===== TASK INPUT

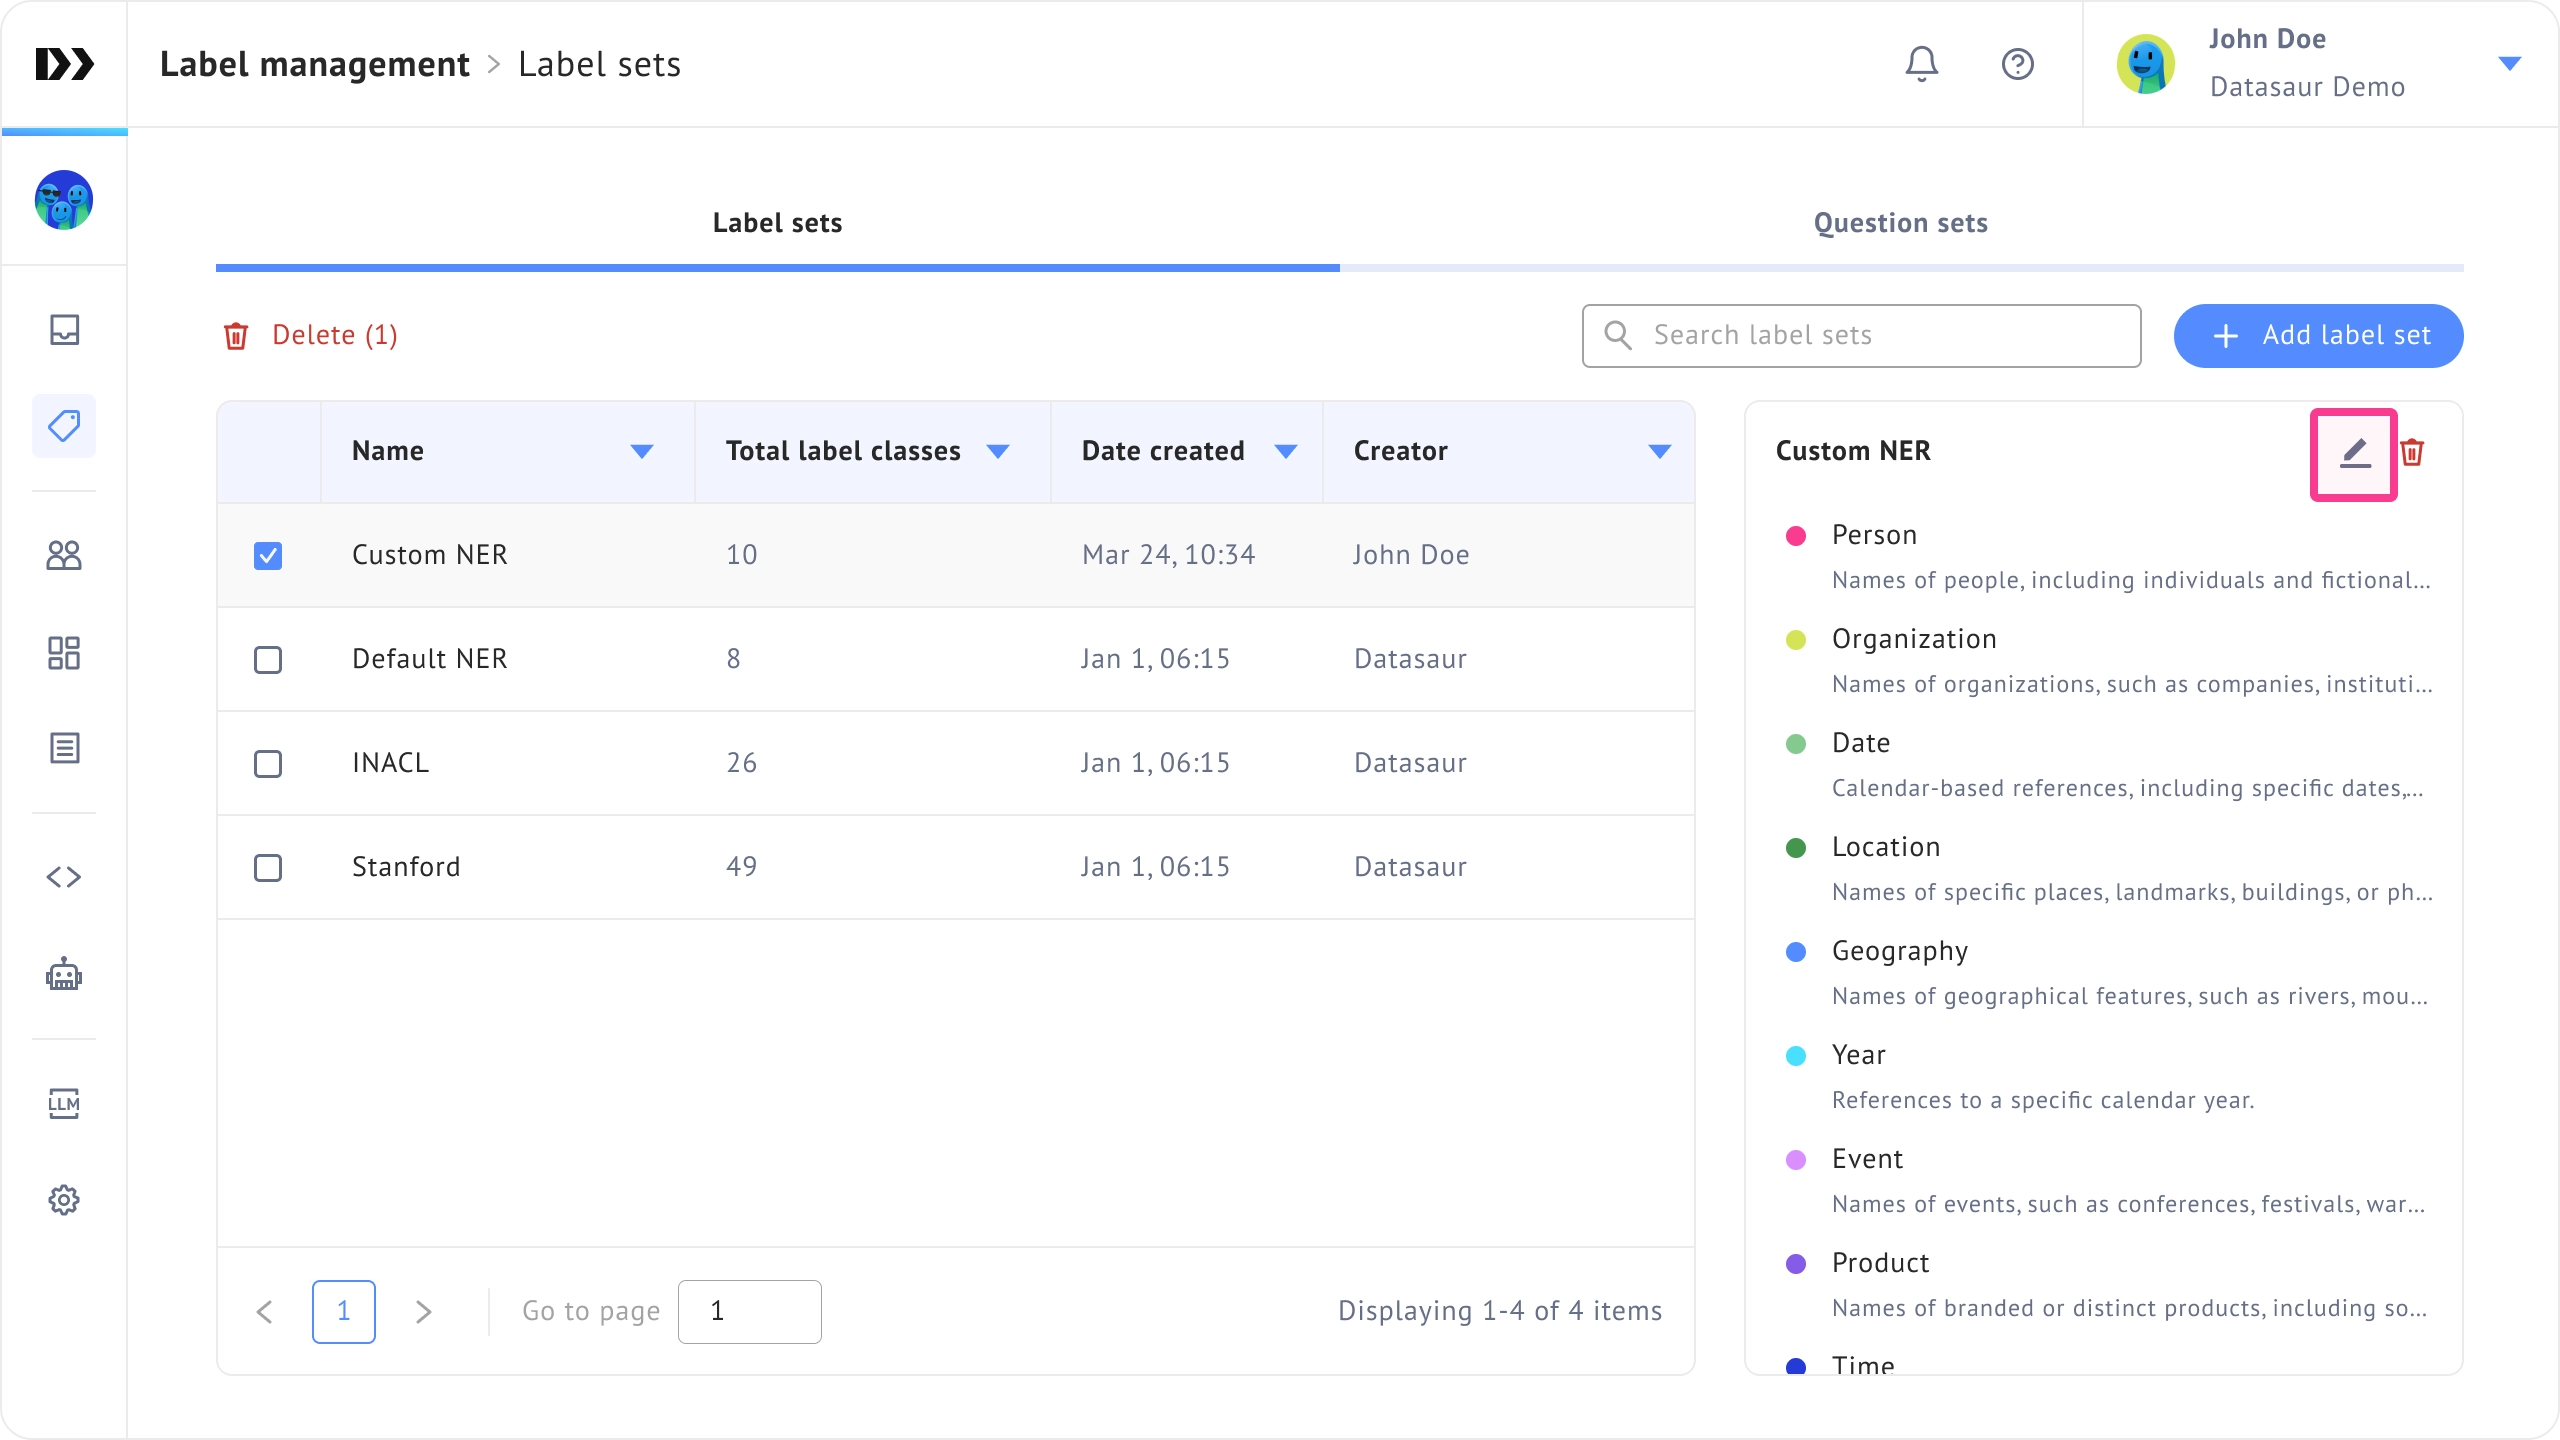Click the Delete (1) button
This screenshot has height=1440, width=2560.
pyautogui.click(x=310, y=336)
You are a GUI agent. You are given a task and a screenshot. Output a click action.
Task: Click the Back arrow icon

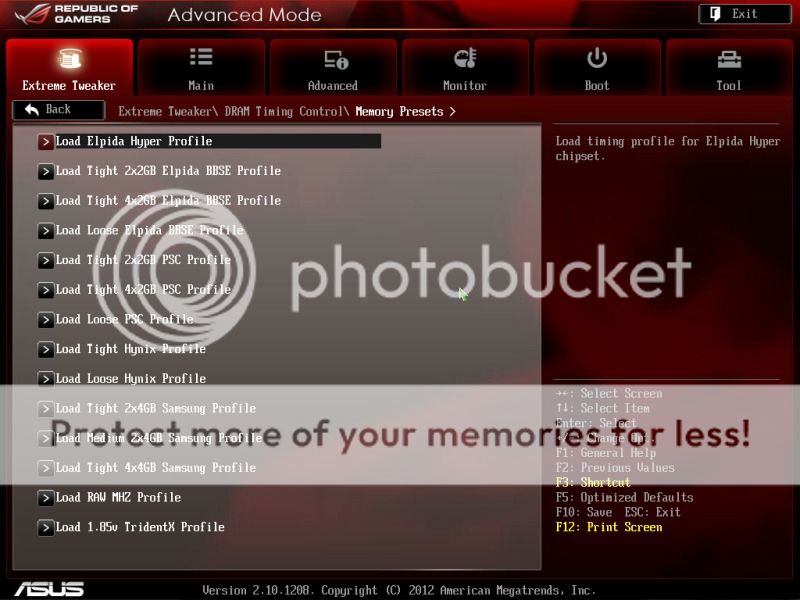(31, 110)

==========

Render the records above as a Markdown table with the columns "No." and "Line", giving each line its own row with a running number and skipping any blank lines. Leave the pictures out of the table.

| No. | Line |
|---|---|
| 1 | Click the Delete (1) button |
| 2 | This screenshot has height=1440, width=2560. |
| 3 | pyautogui.click(x=310, y=336) |
| 4 | You are a GUI agent. You are given a task and a screenshot. Output a click action. |
| 5 | Task: Click the Back arrow icon |
| 6 | (31, 110) |